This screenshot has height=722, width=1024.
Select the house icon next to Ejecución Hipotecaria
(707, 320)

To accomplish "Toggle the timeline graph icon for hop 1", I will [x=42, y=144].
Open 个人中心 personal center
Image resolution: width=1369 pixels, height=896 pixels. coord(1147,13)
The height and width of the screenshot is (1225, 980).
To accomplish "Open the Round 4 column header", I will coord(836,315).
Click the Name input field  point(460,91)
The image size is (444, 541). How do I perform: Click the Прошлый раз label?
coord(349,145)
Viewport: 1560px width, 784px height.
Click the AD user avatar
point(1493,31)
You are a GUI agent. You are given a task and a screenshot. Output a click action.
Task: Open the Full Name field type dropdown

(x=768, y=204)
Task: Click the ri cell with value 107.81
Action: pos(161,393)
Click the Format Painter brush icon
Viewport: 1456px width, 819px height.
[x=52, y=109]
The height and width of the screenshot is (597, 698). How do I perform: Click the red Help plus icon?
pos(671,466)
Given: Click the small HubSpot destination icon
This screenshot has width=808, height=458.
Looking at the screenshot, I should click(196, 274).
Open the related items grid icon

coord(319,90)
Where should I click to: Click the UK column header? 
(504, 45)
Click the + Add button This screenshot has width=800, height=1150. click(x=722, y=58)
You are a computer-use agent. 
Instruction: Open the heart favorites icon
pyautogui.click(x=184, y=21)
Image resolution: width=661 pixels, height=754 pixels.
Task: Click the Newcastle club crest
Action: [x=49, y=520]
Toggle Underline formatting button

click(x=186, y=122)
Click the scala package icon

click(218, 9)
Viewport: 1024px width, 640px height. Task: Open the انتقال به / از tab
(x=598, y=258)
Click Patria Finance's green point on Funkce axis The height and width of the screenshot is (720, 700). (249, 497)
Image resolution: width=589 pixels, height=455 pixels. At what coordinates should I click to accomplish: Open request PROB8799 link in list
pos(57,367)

=== Problem description ===
Reproduce every item above word for word, in the same order and with the same line breaks.

=== Output ===
This screenshot has height=722, width=1024.
Select the house icon next to Ejecución Hipotecaria
(707, 320)

To accomplish "Toggle the timeline graph icon for hop 1", I will [x=42, y=144].
Open 个人中心 personal center
Image resolution: width=1369 pixels, height=896 pixels. coord(1147,13)
The height and width of the screenshot is (1225, 980).
To accomplish "Open the Round 4 column header", I will coord(836,315).
Click the Name input field  point(460,91)
The image size is (444, 541). How do I perform: Click the Прошлый раз label?
coord(349,145)
Viewport: 1560px width, 784px height.
Click the AD user avatar
point(1493,31)
You are a GUI agent. You are given a task and a screenshot. Output a click action.
Task: Open the Full Name field type dropdown

(x=768, y=204)
Task: Click the ri cell with value 107.81
Action: pos(161,393)
Click the Format Painter brush icon
Viewport: 1456px width, 819px height.
[x=52, y=109]
The height and width of the screenshot is (597, 698). How do I perform: Click the red Help plus icon?
pos(671,466)
Given: Click the small HubSpot destination icon
This screenshot has width=808, height=458.
Looking at the screenshot, I should click(196, 274).
Open the related items grid icon

coord(319,90)
Where should I click to: Click the UK column header? 
(504, 45)
Click the + Add button This screenshot has width=800, height=1150. click(x=722, y=58)
You are a computer-use agent. 
Instruction: Open the heart favorites icon
pyautogui.click(x=184, y=21)
Image resolution: width=661 pixels, height=754 pixels.
Task: Click the Newcastle club crest
Action: [x=49, y=520]
Toggle Underline formatting button

click(x=186, y=122)
Click the scala package icon

click(218, 9)
Viewport: 1024px width, 640px height. Task: Open the انتقال به / از tab
(x=598, y=258)
Click Patria Finance's green point on Funkce axis The height and width of the screenshot is (720, 700). (249, 497)
Image resolution: width=589 pixels, height=455 pixels. At what coordinates should I click to accomplish: Open request PROB8799 link in list
pos(57,367)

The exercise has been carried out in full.